And here's a nice one from Basel


----------



## KazeKei

Is there any shops selling GS beat you? The best is to take a look yourself. 


Sent using Tapatalk


----------



## Ferdinance

No there aren't unfortunately.

I'm not even sure though, that if I were to hold a GS in one hand and a Rolex in another I'd notice a difference (comparisons seems to go along these lines... Rolex). I'd probably need a loupe, and somebody to point out to me the differences, then explain to me which required superior craftsmanship.


----------



## PJ S

You'll tell nothing from that low resolution picture - that's for sure.
Google has plenty of pictures in high definition - so get looking.
In the meantime...


----------



## Nokie

Lots of threads on this topic via the search engine and a few videos on YouTube as well.


----------



## sea0bass

The difference of polished surface of GS and other brands at similar price range is like the difference between pure white and off white. Brushed surface on GS has longer strokes and more even.


----------



## Gerald_D

Yes. It really is that great. 

Examples - 

Kind regards, 

Gerald.


----------



## Gerald_D

Rolex for comparison. 

It's not even close. The Grand Seiko is in a different league.


----------



## jscho

wow that picture is just amazing. that fine sword like hand is just insane.


----------



## Domo

Don't worry about the katana samurai nonsense, that's just marketing stuff for white people. The finishing truly is on another level, the polishing is so very uniform and crisp. GS (and just high-end Seiko is general) polish is like looking into an actual float glass mirror. Also, you have to consider the complexity as well. Their cases have so may facets and chamfers to show off the finishing, so it works on two levels. GS cases are no slab sided Tudor Omega fare.


----------



## Ferdinance

Gerald_D said:


> Yes. It really is that great.
> 
> Examples -
> 
> Kind regards,
> 
> Gerald.


Wow, that clarity!

Exactly what I was asking and looking for 

Thanks!!!

If anybody has more super-macro shots of GS and/or other brands that'd be awesome - great for purposes of comparison.


----------



## Gerald_D

Loads more like that on my Instagram feed (Grand Seikos, Rolex, Patek, JLC, Vacheron, MB&F...) 

@watchdxb

Kind regards, 

Gerald


----------



## John Price

Gerald,

Your macro photos are amazing! Thanks for sharing.

John


----------



## Reinhard Immanuel

That macro is stunning! what is the serie of that GS?


----------



## The Naf

Gerald_D said:


> Yes. It really is that great.
> 
> Examples -
> 
> Kind regards,
> 
> Gerald.


This deserves two likes but unfortunately I only have one to offer :-D

The Naf


----------



## Ferdinance

Again, more pictures would be awesome!

Anybody have any, or know where to find _good_ macro shots?


----------



## Domo

This thread of mine is from a different forum

A closer look at the "9" family...


----------



## Ferdinance

Thanks


----------



## Ferdinance

Domo said:


> This thread of mine is from a different forum
> 
> A closer look at the "9" family...


Wow Domo.

Those are _amazing _shots! How did you manage to take shots so up-close?
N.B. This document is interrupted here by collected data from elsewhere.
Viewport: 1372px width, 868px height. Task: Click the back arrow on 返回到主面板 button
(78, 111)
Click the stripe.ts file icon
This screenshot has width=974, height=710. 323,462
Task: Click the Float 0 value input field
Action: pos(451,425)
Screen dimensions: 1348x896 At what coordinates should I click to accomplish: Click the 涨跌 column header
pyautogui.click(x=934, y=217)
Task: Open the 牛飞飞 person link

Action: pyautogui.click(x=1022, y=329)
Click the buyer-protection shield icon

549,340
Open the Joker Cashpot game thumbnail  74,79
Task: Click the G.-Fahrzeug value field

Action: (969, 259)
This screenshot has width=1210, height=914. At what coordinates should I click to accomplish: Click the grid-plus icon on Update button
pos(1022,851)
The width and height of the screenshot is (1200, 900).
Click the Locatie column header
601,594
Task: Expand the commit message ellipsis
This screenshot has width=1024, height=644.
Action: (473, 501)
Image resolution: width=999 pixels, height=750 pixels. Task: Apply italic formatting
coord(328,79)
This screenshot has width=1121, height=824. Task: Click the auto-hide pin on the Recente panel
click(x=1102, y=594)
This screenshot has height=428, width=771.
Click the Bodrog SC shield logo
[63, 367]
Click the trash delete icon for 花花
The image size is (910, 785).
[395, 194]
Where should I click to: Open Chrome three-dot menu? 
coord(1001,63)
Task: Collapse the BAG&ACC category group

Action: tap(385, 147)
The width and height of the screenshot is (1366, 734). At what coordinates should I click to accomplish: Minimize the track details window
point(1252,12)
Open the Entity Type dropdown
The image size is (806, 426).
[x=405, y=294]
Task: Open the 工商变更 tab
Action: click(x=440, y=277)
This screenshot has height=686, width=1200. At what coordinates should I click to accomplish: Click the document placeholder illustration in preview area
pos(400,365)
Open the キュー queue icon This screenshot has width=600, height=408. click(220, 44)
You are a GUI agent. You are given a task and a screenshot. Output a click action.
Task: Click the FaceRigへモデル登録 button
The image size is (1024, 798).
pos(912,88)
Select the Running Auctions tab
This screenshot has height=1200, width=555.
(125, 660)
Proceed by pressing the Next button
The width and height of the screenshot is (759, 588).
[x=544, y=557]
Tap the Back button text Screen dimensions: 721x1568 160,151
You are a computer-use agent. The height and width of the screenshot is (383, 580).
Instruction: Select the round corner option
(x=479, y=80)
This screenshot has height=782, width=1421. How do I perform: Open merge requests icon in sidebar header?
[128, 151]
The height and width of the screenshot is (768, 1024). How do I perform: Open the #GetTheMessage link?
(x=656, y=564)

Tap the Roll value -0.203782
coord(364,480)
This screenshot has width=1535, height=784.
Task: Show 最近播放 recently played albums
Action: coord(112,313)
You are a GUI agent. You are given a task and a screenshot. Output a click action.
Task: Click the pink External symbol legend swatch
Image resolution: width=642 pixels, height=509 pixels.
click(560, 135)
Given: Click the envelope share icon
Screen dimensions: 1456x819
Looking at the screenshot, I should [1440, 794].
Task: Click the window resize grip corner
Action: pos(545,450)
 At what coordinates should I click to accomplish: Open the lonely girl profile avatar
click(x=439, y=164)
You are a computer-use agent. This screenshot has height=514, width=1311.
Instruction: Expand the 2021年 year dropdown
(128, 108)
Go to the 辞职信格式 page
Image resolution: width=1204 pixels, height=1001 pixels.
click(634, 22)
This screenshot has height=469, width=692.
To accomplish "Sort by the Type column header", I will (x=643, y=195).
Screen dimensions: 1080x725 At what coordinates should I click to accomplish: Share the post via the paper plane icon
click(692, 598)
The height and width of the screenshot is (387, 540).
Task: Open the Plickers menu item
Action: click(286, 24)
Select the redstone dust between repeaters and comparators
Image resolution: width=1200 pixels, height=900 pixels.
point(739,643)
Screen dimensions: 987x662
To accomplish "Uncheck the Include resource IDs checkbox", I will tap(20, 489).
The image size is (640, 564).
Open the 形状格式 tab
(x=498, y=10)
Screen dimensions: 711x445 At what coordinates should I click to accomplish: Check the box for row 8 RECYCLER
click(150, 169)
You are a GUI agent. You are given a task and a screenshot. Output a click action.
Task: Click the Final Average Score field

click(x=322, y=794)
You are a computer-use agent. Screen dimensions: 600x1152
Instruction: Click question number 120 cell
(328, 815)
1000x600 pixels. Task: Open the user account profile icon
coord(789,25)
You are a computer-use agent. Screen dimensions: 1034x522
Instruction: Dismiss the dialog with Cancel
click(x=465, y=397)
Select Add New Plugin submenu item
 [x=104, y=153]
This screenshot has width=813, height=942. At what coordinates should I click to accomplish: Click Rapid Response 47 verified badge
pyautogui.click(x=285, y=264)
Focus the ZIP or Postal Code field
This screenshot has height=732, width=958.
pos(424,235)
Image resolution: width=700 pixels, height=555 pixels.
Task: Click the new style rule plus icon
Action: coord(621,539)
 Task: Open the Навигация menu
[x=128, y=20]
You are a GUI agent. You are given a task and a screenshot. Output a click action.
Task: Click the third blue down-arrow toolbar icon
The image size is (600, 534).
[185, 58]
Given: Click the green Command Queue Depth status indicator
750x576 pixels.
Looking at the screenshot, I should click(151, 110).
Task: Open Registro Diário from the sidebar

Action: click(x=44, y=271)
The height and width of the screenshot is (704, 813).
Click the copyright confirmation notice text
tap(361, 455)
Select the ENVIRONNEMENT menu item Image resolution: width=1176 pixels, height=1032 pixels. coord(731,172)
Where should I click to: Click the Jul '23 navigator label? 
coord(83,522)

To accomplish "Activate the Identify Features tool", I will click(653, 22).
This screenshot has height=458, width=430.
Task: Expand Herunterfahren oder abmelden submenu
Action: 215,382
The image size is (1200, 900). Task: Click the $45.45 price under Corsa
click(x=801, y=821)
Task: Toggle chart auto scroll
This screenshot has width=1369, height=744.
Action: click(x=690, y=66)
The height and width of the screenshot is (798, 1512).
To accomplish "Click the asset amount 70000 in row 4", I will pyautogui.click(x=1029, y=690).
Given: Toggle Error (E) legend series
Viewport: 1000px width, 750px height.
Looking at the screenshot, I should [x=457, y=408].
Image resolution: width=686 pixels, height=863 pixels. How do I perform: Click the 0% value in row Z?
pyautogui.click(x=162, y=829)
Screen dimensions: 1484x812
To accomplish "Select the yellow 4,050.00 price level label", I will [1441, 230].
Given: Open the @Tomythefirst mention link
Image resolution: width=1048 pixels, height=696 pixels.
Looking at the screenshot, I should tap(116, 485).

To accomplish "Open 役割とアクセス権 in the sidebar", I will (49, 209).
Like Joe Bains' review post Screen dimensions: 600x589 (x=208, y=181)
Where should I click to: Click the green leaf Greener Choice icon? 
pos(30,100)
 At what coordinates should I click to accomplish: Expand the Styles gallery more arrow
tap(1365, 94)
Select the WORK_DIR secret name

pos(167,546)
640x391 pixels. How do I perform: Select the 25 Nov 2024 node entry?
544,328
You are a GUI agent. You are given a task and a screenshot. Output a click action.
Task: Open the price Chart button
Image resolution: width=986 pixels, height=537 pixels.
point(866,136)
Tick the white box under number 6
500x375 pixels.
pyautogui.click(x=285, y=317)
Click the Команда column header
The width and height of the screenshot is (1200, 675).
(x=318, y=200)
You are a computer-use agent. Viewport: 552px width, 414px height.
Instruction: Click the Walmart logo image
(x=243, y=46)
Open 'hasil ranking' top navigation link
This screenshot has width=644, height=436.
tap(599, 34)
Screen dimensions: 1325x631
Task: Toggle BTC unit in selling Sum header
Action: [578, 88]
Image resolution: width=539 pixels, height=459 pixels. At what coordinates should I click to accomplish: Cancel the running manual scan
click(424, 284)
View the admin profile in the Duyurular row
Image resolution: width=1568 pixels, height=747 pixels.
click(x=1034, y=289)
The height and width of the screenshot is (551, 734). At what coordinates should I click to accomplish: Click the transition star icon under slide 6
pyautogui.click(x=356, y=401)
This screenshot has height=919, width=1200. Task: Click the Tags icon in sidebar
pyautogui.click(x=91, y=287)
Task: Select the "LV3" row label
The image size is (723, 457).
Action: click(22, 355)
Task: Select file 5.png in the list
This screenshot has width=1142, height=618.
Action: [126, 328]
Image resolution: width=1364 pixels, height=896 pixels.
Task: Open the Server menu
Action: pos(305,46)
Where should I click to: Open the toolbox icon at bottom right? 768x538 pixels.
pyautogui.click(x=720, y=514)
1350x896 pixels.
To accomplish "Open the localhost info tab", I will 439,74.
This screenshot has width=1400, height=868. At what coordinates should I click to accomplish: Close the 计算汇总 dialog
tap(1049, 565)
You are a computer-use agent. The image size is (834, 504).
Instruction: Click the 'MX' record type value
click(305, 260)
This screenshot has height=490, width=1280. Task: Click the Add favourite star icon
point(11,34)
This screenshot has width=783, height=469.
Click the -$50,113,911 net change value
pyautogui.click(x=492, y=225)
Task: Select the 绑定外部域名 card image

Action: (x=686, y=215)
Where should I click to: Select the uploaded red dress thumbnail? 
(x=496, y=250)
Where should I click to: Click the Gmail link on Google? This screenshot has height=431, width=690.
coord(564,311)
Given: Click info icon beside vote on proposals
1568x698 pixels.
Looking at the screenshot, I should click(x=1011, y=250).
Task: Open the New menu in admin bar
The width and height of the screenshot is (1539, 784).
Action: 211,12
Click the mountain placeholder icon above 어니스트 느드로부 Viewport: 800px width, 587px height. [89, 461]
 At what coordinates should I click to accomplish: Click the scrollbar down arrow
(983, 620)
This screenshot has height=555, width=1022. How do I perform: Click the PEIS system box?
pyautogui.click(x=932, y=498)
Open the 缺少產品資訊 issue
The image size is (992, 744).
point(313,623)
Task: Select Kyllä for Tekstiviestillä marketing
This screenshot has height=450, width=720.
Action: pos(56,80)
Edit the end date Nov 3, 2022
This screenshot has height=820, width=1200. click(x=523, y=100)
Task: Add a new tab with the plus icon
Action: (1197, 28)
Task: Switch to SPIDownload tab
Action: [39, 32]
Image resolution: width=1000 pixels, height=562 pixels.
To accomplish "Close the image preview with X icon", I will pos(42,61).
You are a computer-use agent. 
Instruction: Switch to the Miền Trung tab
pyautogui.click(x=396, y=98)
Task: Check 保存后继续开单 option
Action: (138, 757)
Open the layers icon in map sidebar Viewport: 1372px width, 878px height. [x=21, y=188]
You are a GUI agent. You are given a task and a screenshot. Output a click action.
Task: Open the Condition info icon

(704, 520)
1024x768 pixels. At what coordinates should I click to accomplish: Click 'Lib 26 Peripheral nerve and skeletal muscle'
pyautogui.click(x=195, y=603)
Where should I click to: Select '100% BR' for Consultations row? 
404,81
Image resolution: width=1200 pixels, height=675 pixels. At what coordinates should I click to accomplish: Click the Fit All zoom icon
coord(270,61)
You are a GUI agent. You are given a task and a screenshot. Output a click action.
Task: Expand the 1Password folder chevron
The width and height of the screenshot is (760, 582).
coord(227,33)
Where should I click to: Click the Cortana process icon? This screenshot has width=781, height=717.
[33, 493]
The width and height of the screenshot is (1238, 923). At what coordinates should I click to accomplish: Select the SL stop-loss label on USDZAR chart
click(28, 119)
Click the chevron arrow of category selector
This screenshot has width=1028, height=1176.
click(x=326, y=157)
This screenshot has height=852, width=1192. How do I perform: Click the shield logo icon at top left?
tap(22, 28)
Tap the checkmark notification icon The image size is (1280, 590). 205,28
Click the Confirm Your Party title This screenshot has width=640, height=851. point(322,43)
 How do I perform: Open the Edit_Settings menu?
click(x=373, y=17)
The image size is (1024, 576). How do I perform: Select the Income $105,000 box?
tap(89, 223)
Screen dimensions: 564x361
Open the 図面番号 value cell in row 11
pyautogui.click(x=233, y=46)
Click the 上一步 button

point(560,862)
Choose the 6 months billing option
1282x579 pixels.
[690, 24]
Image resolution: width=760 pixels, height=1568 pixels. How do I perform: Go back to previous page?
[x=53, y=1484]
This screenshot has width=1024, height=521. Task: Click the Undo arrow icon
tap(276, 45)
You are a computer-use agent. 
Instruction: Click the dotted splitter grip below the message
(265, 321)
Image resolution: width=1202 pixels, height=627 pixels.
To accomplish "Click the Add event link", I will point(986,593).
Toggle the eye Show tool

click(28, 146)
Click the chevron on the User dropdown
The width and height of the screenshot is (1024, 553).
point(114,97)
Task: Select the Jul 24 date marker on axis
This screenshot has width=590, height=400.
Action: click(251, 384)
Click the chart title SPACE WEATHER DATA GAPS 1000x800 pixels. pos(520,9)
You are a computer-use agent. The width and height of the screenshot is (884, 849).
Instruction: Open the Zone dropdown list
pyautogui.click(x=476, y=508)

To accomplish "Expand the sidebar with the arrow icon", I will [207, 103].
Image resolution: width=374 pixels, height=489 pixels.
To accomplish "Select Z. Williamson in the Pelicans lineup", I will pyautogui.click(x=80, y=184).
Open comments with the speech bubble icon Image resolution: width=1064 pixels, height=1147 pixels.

Now I just need to find some as good for comparison!


----------



## DoraTheExplorerII

How painful are the scratches to you guys? I've never seen a picture of a well worn GS. Although I suppose most of the show is behind the crystal so it may not matter that much if the nice polishing on the bezel/lugs/bracelet gets scratched.


----------



## Domo

Ferdinance said:


> Wow Domo.
> 
> Those are _amazing _shots! How did you manage to take shots so up-close?
> 
> Now I just need to find some as good for comparison!


90mm 1:1 macro, 50mm of extension tube and a D5000. I wouldn't go searching for comparisons, you won't like what you find :-d



DoraTheExplorerII said:


> How painful are the scratches to you guys? I've never seen a picture of a well worn GS. Although I suppose most of the show is behind the crystal so it may not matter that much if the nice polishing on the bezel/lugs/bracelet gets scratched.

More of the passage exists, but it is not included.